Viele chronische Schmerzzustände – wie Fibromyalgie und Migräne – gehen mit langen, intensiven und unangenehmen Schmerzerfahrungen einher, oft ohne klare physische Ursache oder Verletzung. Einige Patienten berichten auch von einer extremen Empfindlichkeit gegenüber gewöhnlichen Reizen wie Licht, Geräuschen oder Berührungen, die andere nicht als schmerzhaft empfinden würden. Han sagt, dass eine Überaktivierung des CGRP-Spinothalamus-Signalwegs zu diesen Zuständen beitragen könnte, indem sie das Gehirn dazu veranlasst, sensorische Reize falsch zu interpretieren oder überzureagieren. Tatsächlich zeigte die Transkriptomanalyse der CGRP-Neuronen, dass sie viele der Gene exprimieren, die mit Migräne und anderen Schmerzstörungen in Verbindung gebracht werden. Bemerkenswert ist, dass bereits mehrere CGRP-Blocker zur Behandlung von Migräne eingesetzt werden. Diese Studie könnte helfen, die Wirkungsweise dieser Medikamente zu erklären, und könnte zu neuen, nicht suchterzeugenden Behandlungsmethoden für affektive Schmerzstörungen führen.
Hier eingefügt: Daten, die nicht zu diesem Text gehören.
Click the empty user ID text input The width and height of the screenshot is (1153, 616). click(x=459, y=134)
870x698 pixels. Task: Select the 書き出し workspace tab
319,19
Han sieht auch eine mögliche Relevanz für psychiatrische Erkrankungen, die mit einer erhöhten Bedrohungswahrnehmung einhergehen, wie beispielsweise PTBS. Immer mehr Hinweise aus seinem Labor deuten darauf hin, dass der affektive Schmerzpfad des CGRP als Teil des umfassenderen Alarmsystems des Gehirns fungiert und nicht nur Schmerzen, sondern eine Vielzahl unangenehmer Empfindungen wahrnimmt und darauf reagiert. Die Unterdrückung dieses Pfads mit CGRP-Blockern könnte einen neuen Ansatz zur Linderung von Angst, Vermeidungsverhalten und Hypervigilanz bei traumabedingten Störungen bieten. Wichtig ist jedoch, dass der Zusammenhang zwischen dem CGRP-Signalweg und psychischen Schmerzen, die mit sozialen Erfahrungen wie Trauer, Einsamkeit und Liebeskummer verbunden sind, noch unklar ist und weiterer Untersuchungen bedarf.